Item 1.02. | Termination of a Material Definitive Agreement. |
As previously disclosed, on July 3, 2019, Kezar Life Sciences, Inc. (the “Company”) entered into an Open MarketSM Sales Agreement (the “Sales Agreement”), with Jefferies LLC (“Jefferies”), to sell, at its option, shares of common stock, par value $0.001 per share (“Common Stock”), having aggregate gross sales proceeds of up to $50 million, from time to time, through an “at the market” equity offering program under which Jefferies acted as sales agent.
On June 7, 2020, the Company delivered written notice to Jefferies, effective as of such date, to terminate the Sales Agreement pursuant to Section 7(b)(i) thereof. Prior to termination, the Company had not sold, and the Company will not sell, any shares of Common Stock pursuant to the Sales Agreement.

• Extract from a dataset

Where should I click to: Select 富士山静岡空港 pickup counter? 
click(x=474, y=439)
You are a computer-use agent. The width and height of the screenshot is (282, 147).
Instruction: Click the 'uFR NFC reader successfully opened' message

A copy of the Sales Agreement was filed as Exhibit 1.2 to the Company’s Registration Statement on FormS-3, filed with the Securities and Exchange Commission (the “SEC”) on July 3, 2019 (the “FormS-3”). The description of the Sales Agreement contained in this Current Report onForm 8-K does not purport to be complete and is qualified in its entirety by reference to the copy of the Sales Agreement filed as Exhibit 1.2 to the FormS-3.
On June 8, 2020, the Company filed with the SEC a preliminary prospectus supplement in connection with a proposed public offering of shares of Common Stock. The preliminary prospectus supplement contains an updated description of certain aspects of the Company’s business. Accordingly, the Company is filing this information with this Current Report on Form8-K for the purpose of supplementing and updating disclosures contained in the Company’s prior filings with the SEC. The updated disclosures are filed herewith as Exhibit 99.1 and are incorporated herein by reference.